Randomized Controlled Trial Comparing Postoperative Pain Following TAH With GA vs. Combined GA + SAB

November 10, 2016 updated by: Jacelyn Larson, University of Saskatchewan

A Randomized Controlled Trial Comparing Postoperative Pain Following Total Abdominal Hysterectomy With General Anesthetic vs. Combined General and Spinal Anesthetic

The investigators hypothesize that a spinal anesthetic administered prior to the induction of general anesthesia will result in reduced need for pain medication and reduced postoperative pain, as well as reduced hospital stay following a total abdominal hysterectomy.

Study Overview

Study Type

Interventional

Phase

  • Not Applicable

Contacts and Locations

This section provides the contact details for those conducting the study, and information on where this study is being conducted.

Study Locations

    • Saskatchewan
      • Saskatoon, Saskatchewan, Canada, S7K0M7
        • Saskatoon City Hospital

Participation Criteria

Researchers look for people who fit a certain description, called eligibility criteria. Some examples of these criteria are a person's general health condition or prior treatments.

Eligibility Criteria

Ages Eligible for Study

18 years to 65 years (Adult, Older Adult)
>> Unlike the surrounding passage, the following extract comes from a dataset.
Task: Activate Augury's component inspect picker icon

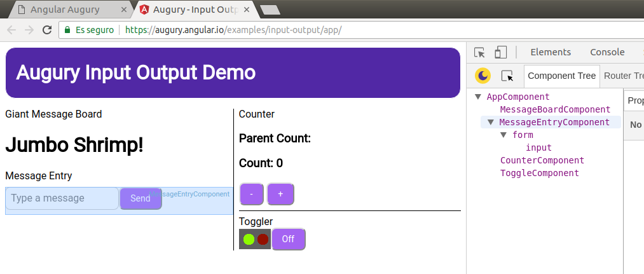Action: [x=507, y=76]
Accepts Healthy Volunteers

No

Genders Eligible for Study

Female

Description

Inclusion Criteria:

  • American Society of Anesthesiologists' (ASA) I and II patients undergoing elective Total Abdominal Hysterectomy at the Saskatoon City Hospital
  • Lower transverse abdominal incision

Exclusion Criteria:

  • BMI > 40
  • The TAH is treatment for cancer
  • A history of regular opioid use
  • Any medical condition that would make a spinal inadvisable,
  • An allergy or medical condition that would make it inadvisable to receive the drugs used in this study (eg. Peptic ulcer disease), or
  • If you will also be having a salpingo-oophorectomy).

Study Plan

This section provides details of the study plan, including how the study is designed and what the study is measuring.

How is the study designed?

Design Details

  • Primary Purpose: Treatment
  • Allocation: Randomized
  • Interventional Model: Parallel Assignment
  • Masking: None (Open Label)

Arms and Interventions

Participant Group / Arm
Intervention / Treatment
Active Comparator: General Anesthesia

All patients will receive a preoperative multimodal analgesic regime:

  • Tylenol® 975mg per os
  • Naproxen® 500 mg per os

Group I (General anesthetic) patients will receive a general anesthetic :

  • Midazolam 1 - 2 mg intravenously
  • Fentanyl 1 - 2 ug/kg intravenously
  • Propofol 1-3 mg/kg intravenously
  • Rocuronium 0.3 - 0.9mg/kg intravenously
  • followed by endotracheal intubation. Maintenance of anesthesia with sevoflurane, oxygen and air.
  • Intraoperative Morphine 0 - 0.3mg/kg or Fentanyl 0 - 7.5ug/kg. to maintain MAP and heart rate within 20% of baseline.
  • Phenylephrine and Ephedrine can be used to support blood pressure and heart rate within 20% of baseline.
  • Dexamethasone 4mg and Ondansetron 4mg intravenously
  • Neostigmine 3mg and Glycopyrrolate 0.6mg intravenously

Patients will receive a Morphine PCA as per protocol that will be initiated in the Post Anesthetic Care Unit (PACU).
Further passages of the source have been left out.